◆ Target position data

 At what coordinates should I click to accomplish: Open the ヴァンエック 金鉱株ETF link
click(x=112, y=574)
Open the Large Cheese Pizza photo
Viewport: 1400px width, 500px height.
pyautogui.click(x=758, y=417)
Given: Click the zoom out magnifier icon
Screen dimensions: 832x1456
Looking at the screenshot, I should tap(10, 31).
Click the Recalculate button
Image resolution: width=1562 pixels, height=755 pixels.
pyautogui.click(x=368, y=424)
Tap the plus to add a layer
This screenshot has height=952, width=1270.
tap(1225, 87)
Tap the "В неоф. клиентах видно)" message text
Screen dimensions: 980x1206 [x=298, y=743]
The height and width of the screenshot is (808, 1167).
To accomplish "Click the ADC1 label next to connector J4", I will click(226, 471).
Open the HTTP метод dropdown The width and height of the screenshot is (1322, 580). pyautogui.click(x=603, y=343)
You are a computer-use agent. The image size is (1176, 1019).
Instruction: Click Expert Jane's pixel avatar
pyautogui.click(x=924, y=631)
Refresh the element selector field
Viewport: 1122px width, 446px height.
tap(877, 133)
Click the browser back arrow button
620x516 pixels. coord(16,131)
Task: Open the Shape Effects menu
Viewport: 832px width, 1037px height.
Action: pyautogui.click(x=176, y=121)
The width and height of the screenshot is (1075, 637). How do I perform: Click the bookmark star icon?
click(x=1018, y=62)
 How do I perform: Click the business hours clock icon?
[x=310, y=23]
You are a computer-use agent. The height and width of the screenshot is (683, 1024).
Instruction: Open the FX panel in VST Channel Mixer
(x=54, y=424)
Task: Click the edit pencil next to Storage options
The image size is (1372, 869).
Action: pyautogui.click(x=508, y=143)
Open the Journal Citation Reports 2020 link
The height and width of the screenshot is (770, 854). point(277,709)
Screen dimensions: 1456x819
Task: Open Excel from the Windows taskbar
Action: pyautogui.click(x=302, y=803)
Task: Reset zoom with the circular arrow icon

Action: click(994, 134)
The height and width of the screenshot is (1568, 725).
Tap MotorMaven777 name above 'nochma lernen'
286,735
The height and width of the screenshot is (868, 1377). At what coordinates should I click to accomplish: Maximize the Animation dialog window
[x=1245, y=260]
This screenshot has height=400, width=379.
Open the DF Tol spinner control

◆ EXERCISE AIM
Convert the lines of the data above into a JSON list of strings, one string per line and blank lines left out, starting at the line that contains "Click the browser back arrow button" and ending at the line that contains "Action: pyautogui.click(x=508, y=143)", with both of those lines included.

◆ ANSWER TO THE EXERCISE
[
  "Click the browser back arrow button",
  "620x516 pixels. coord(16,131)",
  "Task: Open the Shape Effects menu",
  "Viewport: 832px width, 1037px height.",
  "Action: pyautogui.click(x=176, y=121)",
  "The width and height of the screenshot is (1075, 637). How do I perform: Click the bookmark star icon?",
  "click(x=1018, y=62)",
  " How do I perform: Click the business hours clock icon?",
  "[x=310, y=23]",
  "You are a computer-use agent. The height and width of the screenshot is (683, 1024).",
  "Instruction: Open the FX panel in VST Channel Mixer",
  "(x=54, y=424)",
  "Task: Click the edit pencil next to Storage options",
  "The image size is (1372, 869).",
  "Action: pyautogui.click(x=508, y=143)"
]